Will this make it as a global broadcasting of note on the model of CNN?
Watching TV coverage of the crisis in Egypt over the weekend was not always such a bizarre experience, but it was a bracing reminder of the limitations of TV news at such times. First, the Egyptian government’s shutdown of the Internet and other communications methods meant that most TV coverage relied on a limited amount of footage being repeated endlessly. Often, on CBC NN, a reporter was on the phone while footage that was not connected to the report aired. CNN went in for punditry over the weekend, having very limited access to knowledge of what was happening on the ground. Sometimes, they were talking to American tourists in Cairo who peered out the window and described what they saw.

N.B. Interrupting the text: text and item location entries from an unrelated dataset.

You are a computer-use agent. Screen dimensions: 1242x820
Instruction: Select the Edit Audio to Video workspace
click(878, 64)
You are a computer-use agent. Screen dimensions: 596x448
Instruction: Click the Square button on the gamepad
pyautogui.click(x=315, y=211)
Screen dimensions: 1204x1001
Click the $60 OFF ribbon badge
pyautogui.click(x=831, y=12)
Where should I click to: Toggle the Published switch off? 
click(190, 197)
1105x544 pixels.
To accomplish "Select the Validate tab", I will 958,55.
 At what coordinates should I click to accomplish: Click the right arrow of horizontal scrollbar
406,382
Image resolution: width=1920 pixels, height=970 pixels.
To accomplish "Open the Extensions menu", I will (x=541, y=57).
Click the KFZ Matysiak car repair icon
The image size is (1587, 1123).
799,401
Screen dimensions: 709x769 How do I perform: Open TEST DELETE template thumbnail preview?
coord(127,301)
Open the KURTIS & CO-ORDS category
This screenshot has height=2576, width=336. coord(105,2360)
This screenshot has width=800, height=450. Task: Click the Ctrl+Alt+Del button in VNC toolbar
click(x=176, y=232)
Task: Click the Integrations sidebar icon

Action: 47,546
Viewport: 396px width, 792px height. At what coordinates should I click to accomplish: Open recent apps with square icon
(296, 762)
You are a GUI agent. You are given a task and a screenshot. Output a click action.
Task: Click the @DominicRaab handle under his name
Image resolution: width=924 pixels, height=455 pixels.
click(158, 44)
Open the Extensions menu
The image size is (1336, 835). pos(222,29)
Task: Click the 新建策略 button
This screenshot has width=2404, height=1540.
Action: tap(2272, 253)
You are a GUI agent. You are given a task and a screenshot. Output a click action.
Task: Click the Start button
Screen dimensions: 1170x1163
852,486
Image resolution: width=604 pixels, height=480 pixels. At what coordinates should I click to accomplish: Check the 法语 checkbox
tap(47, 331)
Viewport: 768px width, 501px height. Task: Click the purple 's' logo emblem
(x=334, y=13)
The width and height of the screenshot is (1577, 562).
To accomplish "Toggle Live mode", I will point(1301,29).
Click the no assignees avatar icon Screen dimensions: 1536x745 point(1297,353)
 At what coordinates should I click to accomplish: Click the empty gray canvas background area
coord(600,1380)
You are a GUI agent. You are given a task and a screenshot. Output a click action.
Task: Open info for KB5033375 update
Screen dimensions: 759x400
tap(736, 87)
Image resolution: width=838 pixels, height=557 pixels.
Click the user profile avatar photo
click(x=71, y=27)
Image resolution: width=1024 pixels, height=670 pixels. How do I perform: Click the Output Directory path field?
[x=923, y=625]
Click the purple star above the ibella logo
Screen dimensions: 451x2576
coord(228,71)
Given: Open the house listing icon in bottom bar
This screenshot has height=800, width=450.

This kind of story flushes out the good, the bad and the stupid in TV news. It’s as obvious as a poke in your eye that TV news wants an understandable, familiar narrative to emerge. What’s unfolding has to have a story arc, just like a movie. So, the lack of a discernible opposition leader in Egypt flummoxed everybody. TV news producers and reporters long for a straightforward story about an underdog overcoming obstacles and rising to power on a wave of popular support. That wasn’t happening.
[. . .]
The most incisive coverage came, of course, from Al Jazeera English, which is easily available in Canada, unlike the U.S. market, where it is rarely offered to cable or satellite customers. Here, anyone can get it at a cost of about $2 a month. This is a situation in which Al Jazeera surges to the fore in coverage – it knows the region better than any other broadcaster and is better staffed there than any other outfit. The seriousness of its journalism stands in startling contrast to what CNN and Fox offer.
Will this make it as a global broadcasting of note on the model of CNN?